Discussions of development philosophy occur throughout KT, but some specific articles are Issue #4, Section #1  (27 Jan 1999: Philosophy Of The Stable Series) , Issue #5, Section #10  (3 Feb 1999: Philosophy Of Binary-Only Modules) , Issue #9, Section #12  (4 Mar 1999: Philosophy Of Kernel Development) , Issue #18, Section #5  (2 May 1999: Philosophy Of Open Source; Maintainer Conflict) , and Issue #60, Section #8  (15 Mar 2000: Philosophy Of Having Debugging Code In The Kernel) .

 

5. Keyboard Repeat Rate
24 Mar 2000 - 1 Apr 2000 (17 posts) Archive Link: "Keyboard rate question.."
People: Andrew MortonRussell KingMike A. Harris

Mike A. Harris had a problem with his keyboard repeat rate slowing down when switching a shared keyboard between two machines.

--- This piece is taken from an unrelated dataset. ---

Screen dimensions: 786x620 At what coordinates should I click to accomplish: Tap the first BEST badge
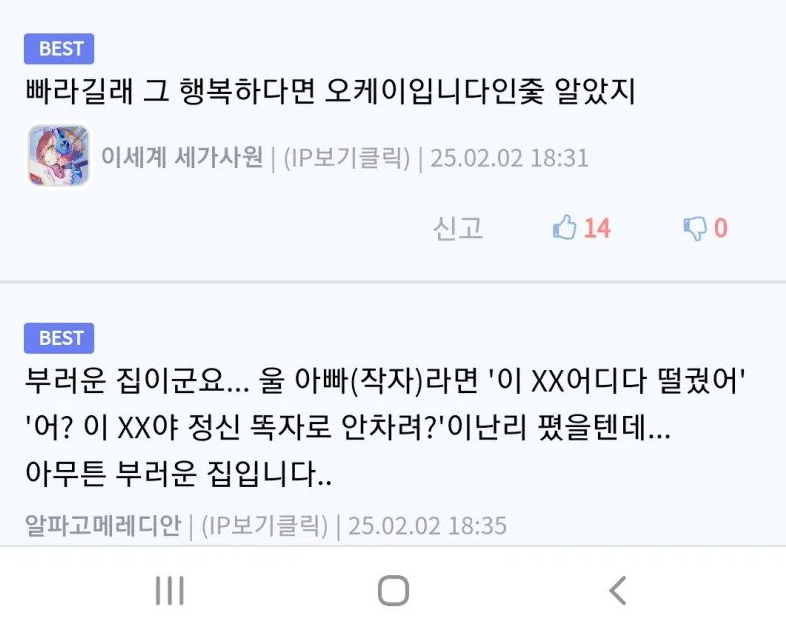[59, 49]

In the course of discussion, it came out that if there was any loss of power to the keyboard, this would be the inevitable result. However, at some point Andrew Morton mentioned:

Russell King says he has a patch which does autorepeat in s/w. This is most definitely the best way. I did this in an OS many years ago - took one look at the XT keyboard specs and said "nope".

It's very easy to do. Just a little state machine which squirts out the most recent 'make' code and stops doing that when it sees a 'break'. It also gives you infinite control over the autorepeat speed, although topping out at HZ seems reasonable.

Russell replied, "I'll be sorting it out later today when I do my next set of patches for Linus et al."

 

6. kswapd Speedups
26 Mar 2000 - 27 Mar 2000 (11 posts) Archive Link: "[PATCH] Re: kswapd"
Topics: Virtual Memory
People: Rik van RielKanoj SarcarLinus TorvaldsChristoph RohlandMark Hahn

Rik van Riel posted a patch against 2.3.99pre3, to take some code out from the interior of a while loop in kswapd; and added, "I wonder who sent the brown-paper-bag patch with the superfluous while loop to Linus ..." Kanoj Sarcar replied red handed, "That would be me ..." He asked what Rik's patch actually fixed, aside from the while loop, which appeared cosmetic. Rik replied that ditching the loop was actually a serious fix by itself. Without his patch, he reported that kswapd used between 50% and 70% of the CPU in a particular workload. With his patch, it used between 3% and 5% of the CPU. Kanoj pointed out that the while loop had been in the kernel since way back in 2.3.43, and Linus Torvalds, replying elsewhere, said, "you're definitely right that this is not a new bug introduced by you, Kanoj - this seems to be just a thinko that has been there for a long long time. And I suspect I may have been the original perpetrator of the crime." Kanoj let out a facetious sigh of relief that he hadn't introduced the bug, and they discussed some of the ins and outs of Rik's patch. It turned out that, as Linus described the situation prior to Rik's patch:

What happens is that kswapd is only woken up when needed, so most of the time it is sleeping. It's only when it is woken up and when it has done its work when the loop turns into a CPU-burner, but it can easily mean that kswapd will just spend CPU time for no good reason until its time-slice is exhausted.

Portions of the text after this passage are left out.